(WRITTEN EXERCISE) Set out the lines of the records as a numbered list, from the line with "1456x819 pixels. How" up to and including the line with "[1250, 441]". Leave out blank lines and pictures.

(DATA SUPPLIED)
※ ※ ※

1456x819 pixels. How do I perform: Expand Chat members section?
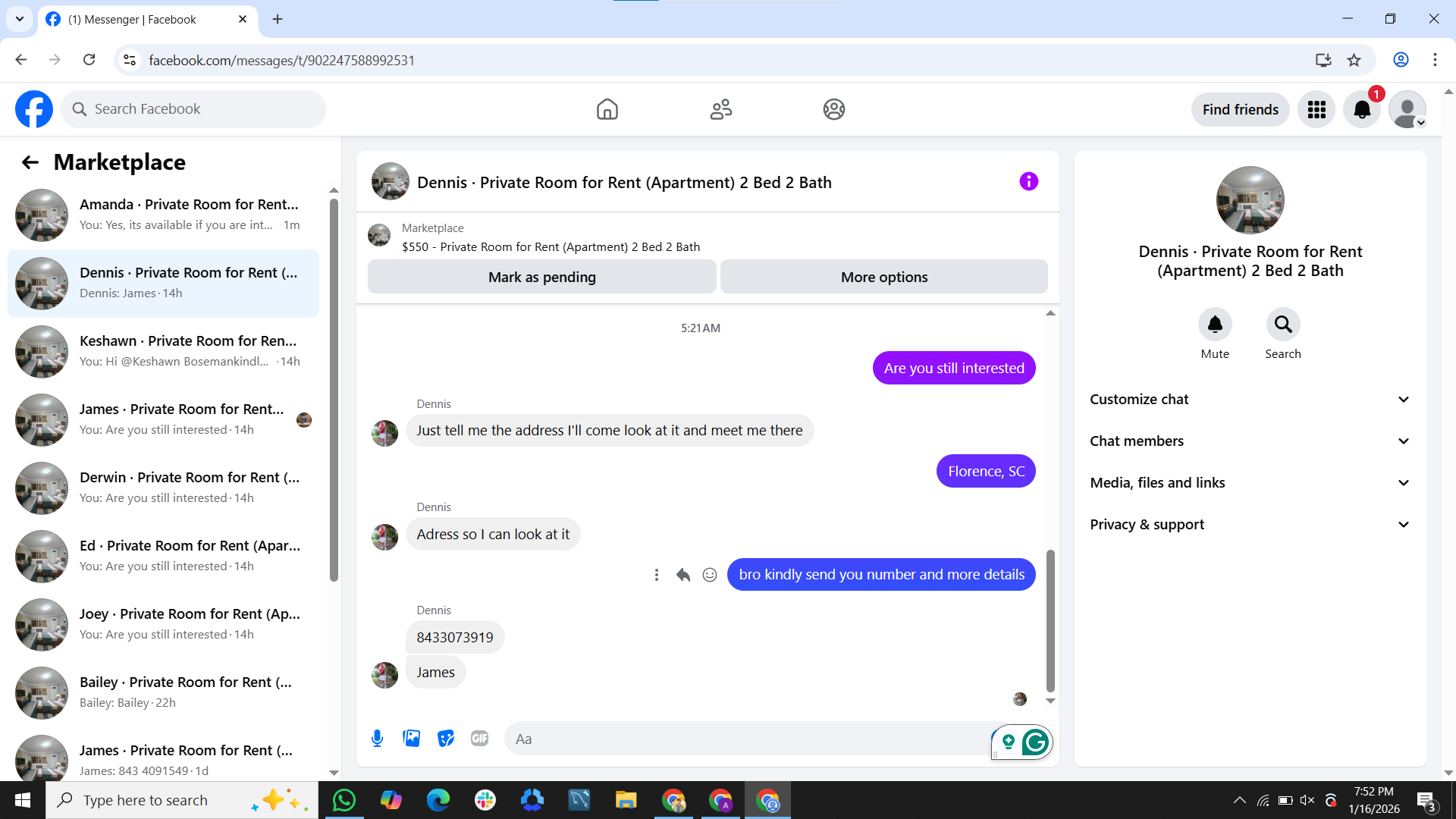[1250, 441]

※ ※ ※

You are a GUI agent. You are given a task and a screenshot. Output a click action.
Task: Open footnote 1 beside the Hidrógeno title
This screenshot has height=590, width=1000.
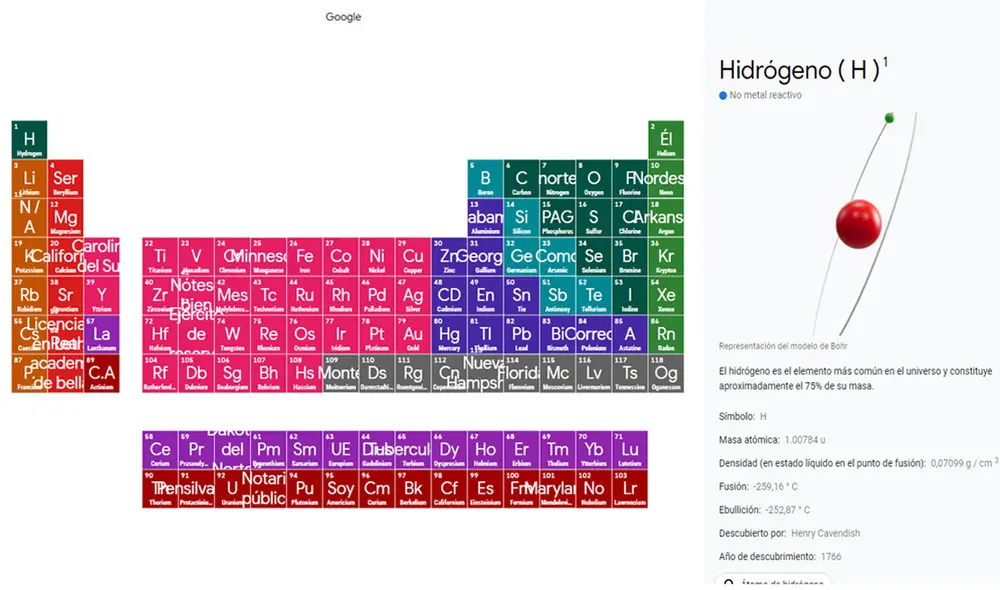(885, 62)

※ ※ ※

(TASK ANSWER)
1. 1456x819 pixels. How do I perform: Expand Chat members section?
2. [1250, 441]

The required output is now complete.